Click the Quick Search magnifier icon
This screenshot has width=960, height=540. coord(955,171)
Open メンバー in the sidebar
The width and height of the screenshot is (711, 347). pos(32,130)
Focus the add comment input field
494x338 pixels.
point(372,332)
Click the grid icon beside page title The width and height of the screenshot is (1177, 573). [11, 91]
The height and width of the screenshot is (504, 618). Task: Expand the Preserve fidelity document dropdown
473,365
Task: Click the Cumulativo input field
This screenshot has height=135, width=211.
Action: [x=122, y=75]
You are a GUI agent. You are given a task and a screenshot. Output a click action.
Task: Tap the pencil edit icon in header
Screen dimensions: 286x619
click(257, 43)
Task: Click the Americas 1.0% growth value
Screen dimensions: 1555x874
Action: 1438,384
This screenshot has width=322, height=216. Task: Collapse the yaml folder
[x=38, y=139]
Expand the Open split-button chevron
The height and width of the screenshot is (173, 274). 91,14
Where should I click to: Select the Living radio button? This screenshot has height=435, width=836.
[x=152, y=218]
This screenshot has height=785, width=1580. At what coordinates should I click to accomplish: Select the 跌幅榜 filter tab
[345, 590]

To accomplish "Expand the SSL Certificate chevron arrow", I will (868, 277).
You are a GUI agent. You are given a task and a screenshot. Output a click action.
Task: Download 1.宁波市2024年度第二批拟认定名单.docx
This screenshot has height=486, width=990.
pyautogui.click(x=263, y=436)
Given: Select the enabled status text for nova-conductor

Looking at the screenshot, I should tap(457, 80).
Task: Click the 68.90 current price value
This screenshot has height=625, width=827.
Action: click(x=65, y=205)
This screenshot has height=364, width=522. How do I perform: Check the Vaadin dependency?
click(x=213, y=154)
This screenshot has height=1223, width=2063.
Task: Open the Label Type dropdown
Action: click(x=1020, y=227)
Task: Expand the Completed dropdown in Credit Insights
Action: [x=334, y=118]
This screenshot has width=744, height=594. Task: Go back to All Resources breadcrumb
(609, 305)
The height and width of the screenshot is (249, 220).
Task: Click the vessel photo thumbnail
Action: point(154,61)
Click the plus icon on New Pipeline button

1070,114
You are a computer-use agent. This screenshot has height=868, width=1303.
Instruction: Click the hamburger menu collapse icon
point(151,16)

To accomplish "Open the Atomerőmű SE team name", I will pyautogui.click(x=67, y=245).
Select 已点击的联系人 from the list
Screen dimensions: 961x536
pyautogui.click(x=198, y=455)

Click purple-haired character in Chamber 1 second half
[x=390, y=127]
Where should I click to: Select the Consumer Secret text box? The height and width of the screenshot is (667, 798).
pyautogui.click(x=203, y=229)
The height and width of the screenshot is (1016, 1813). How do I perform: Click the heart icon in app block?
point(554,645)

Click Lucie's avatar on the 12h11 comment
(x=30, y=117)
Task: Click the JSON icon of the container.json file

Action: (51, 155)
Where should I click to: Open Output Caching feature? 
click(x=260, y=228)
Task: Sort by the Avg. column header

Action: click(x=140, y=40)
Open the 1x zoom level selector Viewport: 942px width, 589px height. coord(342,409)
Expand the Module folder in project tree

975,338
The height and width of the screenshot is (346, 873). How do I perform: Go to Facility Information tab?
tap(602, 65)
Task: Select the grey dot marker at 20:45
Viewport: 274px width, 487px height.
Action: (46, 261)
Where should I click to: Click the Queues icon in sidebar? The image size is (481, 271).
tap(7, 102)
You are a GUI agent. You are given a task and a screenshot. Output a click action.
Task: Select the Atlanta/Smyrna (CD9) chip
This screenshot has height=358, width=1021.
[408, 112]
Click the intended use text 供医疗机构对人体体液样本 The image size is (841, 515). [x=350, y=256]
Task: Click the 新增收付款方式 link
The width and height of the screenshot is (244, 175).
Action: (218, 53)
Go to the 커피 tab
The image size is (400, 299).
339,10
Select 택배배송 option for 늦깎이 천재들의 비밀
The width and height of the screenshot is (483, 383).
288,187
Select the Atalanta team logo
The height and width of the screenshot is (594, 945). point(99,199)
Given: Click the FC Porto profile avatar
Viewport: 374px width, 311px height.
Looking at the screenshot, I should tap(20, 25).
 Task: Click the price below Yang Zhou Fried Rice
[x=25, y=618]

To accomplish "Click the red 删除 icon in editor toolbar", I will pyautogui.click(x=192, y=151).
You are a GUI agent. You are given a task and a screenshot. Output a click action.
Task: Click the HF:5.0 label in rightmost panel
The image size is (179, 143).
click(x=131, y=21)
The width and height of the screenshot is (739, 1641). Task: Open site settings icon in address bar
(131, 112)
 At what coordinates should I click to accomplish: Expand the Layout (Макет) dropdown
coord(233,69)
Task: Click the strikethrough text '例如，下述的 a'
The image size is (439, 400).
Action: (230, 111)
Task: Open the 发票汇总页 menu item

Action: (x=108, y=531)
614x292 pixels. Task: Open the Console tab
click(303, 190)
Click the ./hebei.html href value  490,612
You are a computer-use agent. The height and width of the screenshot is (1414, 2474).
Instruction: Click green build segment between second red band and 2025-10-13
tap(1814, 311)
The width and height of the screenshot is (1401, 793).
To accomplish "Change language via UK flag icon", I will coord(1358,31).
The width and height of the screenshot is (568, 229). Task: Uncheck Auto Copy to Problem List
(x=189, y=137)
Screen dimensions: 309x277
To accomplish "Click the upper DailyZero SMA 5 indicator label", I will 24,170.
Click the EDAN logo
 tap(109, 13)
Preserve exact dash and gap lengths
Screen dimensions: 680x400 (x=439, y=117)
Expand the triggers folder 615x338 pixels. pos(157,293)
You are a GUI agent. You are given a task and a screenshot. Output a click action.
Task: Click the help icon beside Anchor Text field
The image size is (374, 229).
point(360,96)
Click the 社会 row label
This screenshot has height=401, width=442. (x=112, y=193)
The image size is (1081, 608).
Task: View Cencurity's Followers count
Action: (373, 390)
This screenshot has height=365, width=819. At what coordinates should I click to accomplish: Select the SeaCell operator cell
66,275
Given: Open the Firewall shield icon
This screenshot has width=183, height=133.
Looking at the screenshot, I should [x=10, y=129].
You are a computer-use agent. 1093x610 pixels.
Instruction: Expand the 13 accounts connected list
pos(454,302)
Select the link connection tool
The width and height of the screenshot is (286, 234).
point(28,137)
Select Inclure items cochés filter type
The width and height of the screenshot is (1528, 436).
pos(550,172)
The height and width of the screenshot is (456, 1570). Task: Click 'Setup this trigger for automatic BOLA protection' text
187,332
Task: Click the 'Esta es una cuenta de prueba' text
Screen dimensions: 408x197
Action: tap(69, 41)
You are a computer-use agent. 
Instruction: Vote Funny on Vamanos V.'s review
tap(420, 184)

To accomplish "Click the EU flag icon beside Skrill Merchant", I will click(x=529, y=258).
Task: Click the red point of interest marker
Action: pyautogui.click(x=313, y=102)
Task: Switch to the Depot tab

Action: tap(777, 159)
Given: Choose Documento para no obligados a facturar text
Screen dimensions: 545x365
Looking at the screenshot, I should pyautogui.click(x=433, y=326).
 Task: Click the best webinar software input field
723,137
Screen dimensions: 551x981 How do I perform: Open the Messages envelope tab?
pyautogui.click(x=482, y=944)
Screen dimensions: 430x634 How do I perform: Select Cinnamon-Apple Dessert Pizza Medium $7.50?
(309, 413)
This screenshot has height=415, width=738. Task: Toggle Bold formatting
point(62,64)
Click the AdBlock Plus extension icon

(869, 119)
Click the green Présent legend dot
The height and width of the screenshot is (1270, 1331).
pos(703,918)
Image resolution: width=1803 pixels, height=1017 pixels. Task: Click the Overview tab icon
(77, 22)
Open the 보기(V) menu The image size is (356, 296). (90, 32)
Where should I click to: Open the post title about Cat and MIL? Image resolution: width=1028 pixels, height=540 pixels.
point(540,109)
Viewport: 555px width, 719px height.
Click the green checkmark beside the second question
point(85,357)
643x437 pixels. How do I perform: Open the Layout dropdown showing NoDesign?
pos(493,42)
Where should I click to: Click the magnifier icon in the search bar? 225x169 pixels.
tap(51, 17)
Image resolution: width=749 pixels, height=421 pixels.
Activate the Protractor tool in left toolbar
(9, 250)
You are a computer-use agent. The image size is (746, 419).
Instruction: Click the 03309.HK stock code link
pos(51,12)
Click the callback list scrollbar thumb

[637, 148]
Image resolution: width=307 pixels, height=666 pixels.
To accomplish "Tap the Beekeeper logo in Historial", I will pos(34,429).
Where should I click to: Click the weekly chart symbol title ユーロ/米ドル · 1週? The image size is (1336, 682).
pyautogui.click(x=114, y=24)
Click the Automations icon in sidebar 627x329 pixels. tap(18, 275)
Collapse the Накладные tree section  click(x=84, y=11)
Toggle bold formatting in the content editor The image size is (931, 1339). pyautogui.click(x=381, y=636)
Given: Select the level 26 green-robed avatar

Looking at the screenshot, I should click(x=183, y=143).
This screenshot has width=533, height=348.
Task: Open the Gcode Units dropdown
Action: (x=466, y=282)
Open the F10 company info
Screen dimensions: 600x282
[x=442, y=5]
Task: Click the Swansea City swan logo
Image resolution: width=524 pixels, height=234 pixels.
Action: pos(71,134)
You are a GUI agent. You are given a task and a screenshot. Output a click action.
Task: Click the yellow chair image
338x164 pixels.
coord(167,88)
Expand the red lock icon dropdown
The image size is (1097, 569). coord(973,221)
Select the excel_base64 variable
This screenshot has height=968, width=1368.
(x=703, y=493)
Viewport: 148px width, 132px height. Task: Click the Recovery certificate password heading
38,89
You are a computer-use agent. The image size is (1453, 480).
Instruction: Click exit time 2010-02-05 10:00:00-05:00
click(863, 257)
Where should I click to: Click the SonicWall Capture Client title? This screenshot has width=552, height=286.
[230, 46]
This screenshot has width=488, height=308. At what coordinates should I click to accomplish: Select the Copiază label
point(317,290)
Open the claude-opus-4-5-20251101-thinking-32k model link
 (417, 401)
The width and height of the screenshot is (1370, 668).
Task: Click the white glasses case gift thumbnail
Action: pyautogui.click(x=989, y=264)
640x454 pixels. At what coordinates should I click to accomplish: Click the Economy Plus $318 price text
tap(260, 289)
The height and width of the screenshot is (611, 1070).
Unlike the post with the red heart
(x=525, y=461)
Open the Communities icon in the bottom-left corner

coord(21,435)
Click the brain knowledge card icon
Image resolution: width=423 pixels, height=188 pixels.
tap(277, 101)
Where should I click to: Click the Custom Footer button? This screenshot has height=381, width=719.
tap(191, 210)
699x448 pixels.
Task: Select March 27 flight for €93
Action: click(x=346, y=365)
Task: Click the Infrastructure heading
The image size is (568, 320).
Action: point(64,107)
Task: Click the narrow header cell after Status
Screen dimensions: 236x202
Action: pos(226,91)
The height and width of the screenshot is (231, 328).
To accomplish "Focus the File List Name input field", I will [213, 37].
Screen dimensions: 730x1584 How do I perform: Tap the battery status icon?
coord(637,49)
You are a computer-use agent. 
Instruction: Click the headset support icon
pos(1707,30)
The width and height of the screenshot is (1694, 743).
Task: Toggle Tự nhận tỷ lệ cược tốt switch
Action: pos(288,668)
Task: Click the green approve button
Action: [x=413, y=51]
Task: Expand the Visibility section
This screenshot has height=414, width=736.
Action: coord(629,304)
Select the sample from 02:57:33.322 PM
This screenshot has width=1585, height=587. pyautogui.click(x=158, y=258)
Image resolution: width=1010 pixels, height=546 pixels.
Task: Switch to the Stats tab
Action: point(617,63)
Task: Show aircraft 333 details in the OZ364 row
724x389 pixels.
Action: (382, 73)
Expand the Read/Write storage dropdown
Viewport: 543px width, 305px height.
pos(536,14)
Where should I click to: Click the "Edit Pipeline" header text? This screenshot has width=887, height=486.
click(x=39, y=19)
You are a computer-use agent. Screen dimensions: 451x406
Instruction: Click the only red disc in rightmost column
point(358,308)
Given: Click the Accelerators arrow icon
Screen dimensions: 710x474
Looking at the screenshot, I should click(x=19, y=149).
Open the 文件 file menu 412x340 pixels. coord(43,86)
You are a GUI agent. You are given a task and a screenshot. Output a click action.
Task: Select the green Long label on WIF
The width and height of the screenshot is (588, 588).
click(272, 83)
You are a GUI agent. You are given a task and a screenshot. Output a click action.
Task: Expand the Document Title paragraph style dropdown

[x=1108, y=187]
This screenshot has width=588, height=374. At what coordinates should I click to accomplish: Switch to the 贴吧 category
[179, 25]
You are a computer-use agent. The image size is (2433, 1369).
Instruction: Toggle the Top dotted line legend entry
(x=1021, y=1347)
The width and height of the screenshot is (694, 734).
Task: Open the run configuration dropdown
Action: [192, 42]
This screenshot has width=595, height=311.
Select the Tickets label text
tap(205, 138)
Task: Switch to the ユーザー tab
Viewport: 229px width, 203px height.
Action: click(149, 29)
+++
_Requirements:_ Reproduce the data above verbatim, from its first line through the line containing "Action: [x=122, y=75]", inclusive.

_Solution below:_
Click the Quick Search magnifier icon
This screenshot has width=960, height=540. coord(955,171)
Open メンバー in the sidebar
The width and height of the screenshot is (711, 347). pos(32,130)
Focus the add comment input field
494x338 pixels.
point(372,332)
Click the grid icon beside page title The width and height of the screenshot is (1177, 573). [11, 91]
The height and width of the screenshot is (504, 618). Task: Expand the Preserve fidelity document dropdown
473,365
Task: Click the Cumulativo input field
This screenshot has height=135, width=211.
Action: [x=122, y=75]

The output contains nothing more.